* _CONSIGNE_
Recopiez à l'identique les lignes des items, depuis celle qui contient « The image size is (424, 369). » jusqu'à la fin des items, ces deux bornes comprises.

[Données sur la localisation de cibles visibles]
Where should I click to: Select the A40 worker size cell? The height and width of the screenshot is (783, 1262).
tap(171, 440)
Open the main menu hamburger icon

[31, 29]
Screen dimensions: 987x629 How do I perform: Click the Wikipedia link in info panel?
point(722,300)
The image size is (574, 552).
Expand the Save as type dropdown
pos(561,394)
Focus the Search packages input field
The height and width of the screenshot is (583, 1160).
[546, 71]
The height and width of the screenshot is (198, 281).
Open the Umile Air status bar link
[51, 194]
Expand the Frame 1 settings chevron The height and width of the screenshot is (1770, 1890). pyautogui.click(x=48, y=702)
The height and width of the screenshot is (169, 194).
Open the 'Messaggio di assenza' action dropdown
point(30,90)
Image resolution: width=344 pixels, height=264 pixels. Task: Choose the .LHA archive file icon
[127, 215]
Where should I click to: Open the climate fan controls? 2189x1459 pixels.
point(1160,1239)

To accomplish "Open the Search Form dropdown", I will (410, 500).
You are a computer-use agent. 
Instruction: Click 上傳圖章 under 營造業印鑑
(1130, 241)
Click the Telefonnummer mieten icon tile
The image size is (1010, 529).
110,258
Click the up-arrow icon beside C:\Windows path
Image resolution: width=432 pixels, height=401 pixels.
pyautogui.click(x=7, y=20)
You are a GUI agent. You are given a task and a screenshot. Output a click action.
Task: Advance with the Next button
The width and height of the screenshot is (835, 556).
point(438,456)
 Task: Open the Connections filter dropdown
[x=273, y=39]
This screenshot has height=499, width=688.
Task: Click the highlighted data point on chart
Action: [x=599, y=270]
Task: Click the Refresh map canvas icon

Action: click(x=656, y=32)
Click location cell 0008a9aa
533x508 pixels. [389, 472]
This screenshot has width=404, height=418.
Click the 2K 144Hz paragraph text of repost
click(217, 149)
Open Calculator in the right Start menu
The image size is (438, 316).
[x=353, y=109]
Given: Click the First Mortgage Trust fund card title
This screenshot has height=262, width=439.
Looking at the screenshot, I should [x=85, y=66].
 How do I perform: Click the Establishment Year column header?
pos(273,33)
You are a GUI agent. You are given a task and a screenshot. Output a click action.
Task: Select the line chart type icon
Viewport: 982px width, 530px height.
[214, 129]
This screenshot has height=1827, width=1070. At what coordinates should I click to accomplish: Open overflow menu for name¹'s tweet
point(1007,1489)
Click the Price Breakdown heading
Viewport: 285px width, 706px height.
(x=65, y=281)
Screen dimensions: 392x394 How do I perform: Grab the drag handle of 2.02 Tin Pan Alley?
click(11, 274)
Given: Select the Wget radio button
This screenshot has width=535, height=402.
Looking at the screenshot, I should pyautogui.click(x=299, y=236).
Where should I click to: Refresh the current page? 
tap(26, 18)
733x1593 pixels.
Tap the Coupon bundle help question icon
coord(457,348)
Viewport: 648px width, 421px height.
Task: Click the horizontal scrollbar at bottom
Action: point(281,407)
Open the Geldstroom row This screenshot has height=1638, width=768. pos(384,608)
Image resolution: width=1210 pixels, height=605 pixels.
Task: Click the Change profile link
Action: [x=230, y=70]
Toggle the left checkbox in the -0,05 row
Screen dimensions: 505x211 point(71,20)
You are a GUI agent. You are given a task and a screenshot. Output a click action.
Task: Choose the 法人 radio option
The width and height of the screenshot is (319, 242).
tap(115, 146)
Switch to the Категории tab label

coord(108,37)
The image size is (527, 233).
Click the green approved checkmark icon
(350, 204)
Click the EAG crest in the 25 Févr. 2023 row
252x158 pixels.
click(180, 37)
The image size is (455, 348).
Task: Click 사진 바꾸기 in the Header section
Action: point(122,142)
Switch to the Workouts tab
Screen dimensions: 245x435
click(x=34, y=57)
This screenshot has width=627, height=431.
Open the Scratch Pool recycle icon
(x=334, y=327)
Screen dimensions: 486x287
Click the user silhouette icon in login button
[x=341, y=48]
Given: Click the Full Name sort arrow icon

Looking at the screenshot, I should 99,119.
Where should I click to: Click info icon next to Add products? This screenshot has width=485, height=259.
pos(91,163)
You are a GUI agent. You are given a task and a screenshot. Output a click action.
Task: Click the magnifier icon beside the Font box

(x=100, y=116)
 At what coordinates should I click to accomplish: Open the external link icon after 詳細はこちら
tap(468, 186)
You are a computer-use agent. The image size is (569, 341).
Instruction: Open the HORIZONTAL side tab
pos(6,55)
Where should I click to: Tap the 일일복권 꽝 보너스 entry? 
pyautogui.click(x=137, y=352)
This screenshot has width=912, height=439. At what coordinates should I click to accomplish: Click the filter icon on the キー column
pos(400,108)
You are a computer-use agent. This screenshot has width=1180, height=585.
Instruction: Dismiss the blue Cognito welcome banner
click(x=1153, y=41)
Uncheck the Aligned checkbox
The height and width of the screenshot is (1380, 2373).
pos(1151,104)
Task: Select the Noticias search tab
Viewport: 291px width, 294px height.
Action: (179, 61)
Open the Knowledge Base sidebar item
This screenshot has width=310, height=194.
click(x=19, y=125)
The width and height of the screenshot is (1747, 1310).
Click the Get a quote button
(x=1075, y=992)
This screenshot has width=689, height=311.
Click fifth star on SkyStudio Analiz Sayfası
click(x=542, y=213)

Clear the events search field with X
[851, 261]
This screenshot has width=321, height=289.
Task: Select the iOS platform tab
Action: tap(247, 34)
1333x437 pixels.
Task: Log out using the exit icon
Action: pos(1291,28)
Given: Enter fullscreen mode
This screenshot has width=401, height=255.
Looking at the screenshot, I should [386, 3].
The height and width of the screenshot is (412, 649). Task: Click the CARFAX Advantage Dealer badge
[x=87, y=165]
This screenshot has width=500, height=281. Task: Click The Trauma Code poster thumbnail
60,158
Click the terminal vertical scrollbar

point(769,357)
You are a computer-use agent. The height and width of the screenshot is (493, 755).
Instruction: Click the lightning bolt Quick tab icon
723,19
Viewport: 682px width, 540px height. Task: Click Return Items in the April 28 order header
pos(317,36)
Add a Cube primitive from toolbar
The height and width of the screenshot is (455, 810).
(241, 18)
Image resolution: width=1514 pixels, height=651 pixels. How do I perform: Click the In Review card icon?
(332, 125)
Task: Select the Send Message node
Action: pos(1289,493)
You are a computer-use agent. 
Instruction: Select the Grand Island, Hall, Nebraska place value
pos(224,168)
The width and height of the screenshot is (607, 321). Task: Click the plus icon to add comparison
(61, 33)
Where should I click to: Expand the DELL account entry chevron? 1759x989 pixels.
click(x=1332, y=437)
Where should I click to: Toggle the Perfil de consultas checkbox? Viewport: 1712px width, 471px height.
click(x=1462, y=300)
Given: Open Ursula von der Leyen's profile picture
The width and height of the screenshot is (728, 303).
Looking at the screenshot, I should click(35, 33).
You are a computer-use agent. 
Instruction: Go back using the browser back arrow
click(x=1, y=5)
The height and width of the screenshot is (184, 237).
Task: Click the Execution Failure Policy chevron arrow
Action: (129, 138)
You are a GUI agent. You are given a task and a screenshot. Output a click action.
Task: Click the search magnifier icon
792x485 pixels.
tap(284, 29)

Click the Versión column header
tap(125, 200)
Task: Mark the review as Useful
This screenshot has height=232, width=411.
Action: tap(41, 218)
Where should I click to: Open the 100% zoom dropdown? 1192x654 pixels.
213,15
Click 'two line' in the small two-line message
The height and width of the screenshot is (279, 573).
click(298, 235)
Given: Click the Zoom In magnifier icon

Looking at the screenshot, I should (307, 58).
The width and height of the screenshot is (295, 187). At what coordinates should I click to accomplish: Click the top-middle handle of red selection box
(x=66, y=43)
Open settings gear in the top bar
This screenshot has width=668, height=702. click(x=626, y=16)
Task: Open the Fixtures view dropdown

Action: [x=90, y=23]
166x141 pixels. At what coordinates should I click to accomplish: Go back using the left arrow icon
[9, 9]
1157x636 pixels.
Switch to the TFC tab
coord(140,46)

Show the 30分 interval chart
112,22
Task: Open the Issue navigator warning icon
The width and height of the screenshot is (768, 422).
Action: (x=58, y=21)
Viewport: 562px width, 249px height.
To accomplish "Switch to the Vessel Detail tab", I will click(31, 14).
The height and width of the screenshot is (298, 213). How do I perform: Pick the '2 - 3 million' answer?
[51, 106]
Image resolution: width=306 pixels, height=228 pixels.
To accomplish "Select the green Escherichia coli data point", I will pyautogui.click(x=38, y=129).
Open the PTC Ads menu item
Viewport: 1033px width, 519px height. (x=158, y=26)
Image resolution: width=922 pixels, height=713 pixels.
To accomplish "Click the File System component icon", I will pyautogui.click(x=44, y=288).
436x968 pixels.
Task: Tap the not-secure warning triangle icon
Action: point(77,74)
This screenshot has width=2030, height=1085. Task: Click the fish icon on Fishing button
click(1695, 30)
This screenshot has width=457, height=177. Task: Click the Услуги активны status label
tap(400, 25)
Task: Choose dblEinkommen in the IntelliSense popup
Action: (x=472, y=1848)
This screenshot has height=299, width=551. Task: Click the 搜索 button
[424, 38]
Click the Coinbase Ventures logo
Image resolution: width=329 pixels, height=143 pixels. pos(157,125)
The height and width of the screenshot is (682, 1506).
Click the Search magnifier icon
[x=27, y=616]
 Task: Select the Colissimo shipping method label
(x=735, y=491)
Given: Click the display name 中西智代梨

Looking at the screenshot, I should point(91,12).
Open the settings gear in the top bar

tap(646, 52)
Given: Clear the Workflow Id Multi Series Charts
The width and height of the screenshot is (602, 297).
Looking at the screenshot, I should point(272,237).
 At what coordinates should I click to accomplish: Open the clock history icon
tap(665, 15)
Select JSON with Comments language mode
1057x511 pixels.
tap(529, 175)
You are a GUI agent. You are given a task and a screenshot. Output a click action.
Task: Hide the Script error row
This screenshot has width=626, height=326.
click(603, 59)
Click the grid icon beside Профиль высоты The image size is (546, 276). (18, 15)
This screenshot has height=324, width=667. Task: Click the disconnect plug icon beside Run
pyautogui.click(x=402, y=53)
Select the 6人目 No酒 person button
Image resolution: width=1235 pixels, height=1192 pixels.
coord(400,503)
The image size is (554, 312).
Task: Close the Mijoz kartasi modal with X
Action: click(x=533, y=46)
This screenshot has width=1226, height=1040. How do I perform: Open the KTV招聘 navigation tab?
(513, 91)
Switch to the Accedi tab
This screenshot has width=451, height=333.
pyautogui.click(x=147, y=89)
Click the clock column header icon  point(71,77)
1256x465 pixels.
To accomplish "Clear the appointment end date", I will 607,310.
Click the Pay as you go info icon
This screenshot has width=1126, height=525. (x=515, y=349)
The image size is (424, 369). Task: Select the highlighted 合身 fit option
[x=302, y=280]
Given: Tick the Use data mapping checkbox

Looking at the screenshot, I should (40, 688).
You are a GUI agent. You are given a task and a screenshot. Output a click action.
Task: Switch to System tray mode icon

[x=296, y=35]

* _RÉPONSE_
The image size is (424, 369). Task: Select the highlighted 合身 fit option
[x=302, y=280]
Given: Tick the Use data mapping checkbox

Looking at the screenshot, I should (40, 688).
You are a GUI agent. You are given a task and a screenshot. Output a click action.
Task: Switch to System tray mode icon

[x=296, y=35]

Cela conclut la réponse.